### DESCRIPTION OF THE TASK
Your answer should be the exact lines of the data below from the one containing "Viewport: 1241px width, 445px height." through the one containing "The image size is (1132, 513)."; please include nothing else.

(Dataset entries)
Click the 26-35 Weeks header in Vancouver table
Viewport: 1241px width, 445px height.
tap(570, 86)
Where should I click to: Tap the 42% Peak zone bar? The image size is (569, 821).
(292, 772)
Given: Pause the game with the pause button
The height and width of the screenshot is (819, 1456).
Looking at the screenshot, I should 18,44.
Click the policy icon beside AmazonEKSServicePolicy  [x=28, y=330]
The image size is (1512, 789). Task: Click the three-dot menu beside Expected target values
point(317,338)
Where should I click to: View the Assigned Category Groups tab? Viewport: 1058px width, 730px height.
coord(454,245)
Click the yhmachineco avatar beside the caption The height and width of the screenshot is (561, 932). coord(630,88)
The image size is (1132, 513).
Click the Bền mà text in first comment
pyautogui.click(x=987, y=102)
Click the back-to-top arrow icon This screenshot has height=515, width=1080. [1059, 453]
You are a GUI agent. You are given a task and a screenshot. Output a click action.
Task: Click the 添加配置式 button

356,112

### ANSWER TO THE EXERCISE
Viewport: 1241px width, 445px height.
tap(570, 86)
Where should I click to: Tap the 42% Peak zone bar? The image size is (569, 821).
(292, 772)
Given: Pause the game with the pause button
The height and width of the screenshot is (819, 1456).
Looking at the screenshot, I should 18,44.
Click the policy icon beside AmazonEKSServicePolicy  [x=28, y=330]
The image size is (1512, 789). Task: Click the three-dot menu beside Expected target values
point(317,338)
Where should I click to: View the Assigned Category Groups tab? Viewport: 1058px width, 730px height.
coord(454,245)
Click the yhmachineco avatar beside the caption The height and width of the screenshot is (561, 932). coord(630,88)
The image size is (1132, 513).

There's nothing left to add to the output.